Tour boats return to Dalyan’s sea

Tour boats return to Dalyan’s sea

MUĞLA

Boats that have carried thousands of tourists every year in the western province of Muğla, a significant sea tourism hotspot, have returned to the Aegean Sea after their maintenances were completed. 

The maintenance of the tour boats, docked in the Dalyan channel, was being carried out in a boatyard, where they were carefully being maintained by workers. 

At the end of the hard maintenance process, the boats were carried to the Dalyan Canal on tractors. 

The 21-kilometer-long Dalyan Canal, which connects Lake Köyceğiz and the Aegean Sea, lures tourists for its beauties. Passing through reeds by boat to reach the İztuzu coast is among the reasons local and foreign tourists prefer the region. The channel is also an attraction site for history aficionados who get the chance to see tombs of late kings alongside the canal. 

The Dalyan neighborhood, in the Ortaca district, was registered as the “best protected open area in Europe” by the British The Times magazine in 2008 along with the İztuzu beach, the ancient city of Kaunos, the Dalyan Canal and rock tombs and mud baths in the area. 

The region, which is a wetland and a paradise for birds, has a distinctive feature thanks to the İztuzu beach, where endangered caretta carettas live.

The mud baths around Dalyan and its vicinity are currently serving for health tourism. 

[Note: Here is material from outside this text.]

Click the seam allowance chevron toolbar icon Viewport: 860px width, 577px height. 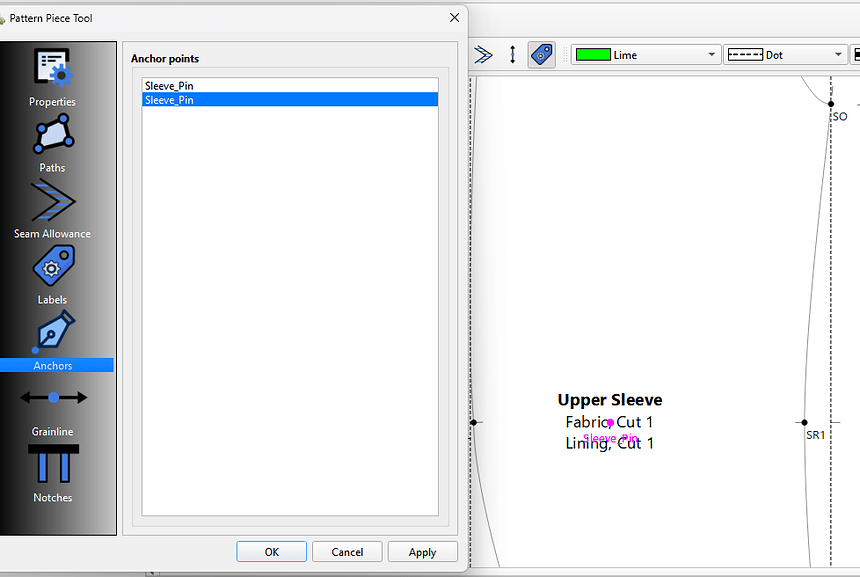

Speaking to the state-run Anadolu Agency, the head of Dalyan Boat Cooperative, Mahmut Kıydan, said they put great efforts to prepare the boats for the guests of the new season. 

Stating that the boats are serving the guests accommodating in Dalyan, Kıysan said: “We organize daily dinner tours to coasts around Dalyan. We have 28 boats in the cooperative and they are above Dalyan’s standards.” 

He said that most of the boats were now in the waters and they expect the tours to start in the first week of April. 

“I hope it will be better than expectations. Our goal is to host the guests of Dalyan in the best way and make them come back again in the next years,” Kıydan said. 

500 boats operating

Özayu Akdoğan, who has served for tourism in Dalyan for some 30 years, said nearly 500 boats were operating in the Dalyan canal. 

He said the boats undergo maintenance at the end of every season. “Besides their external parts, we also maintain their engines and propellers. We apply all new innovations on the engines in order to avoid damage to the environment. If there is not too much damage, the average maintenance cost of a boat varies between 3,000-4,000 Turkish Liras,” he said. 

Akdoğan said Dalyan is visited by nearly 1 million local and foreign tourists every year and most of them take boat tours in the Dalyan Canal.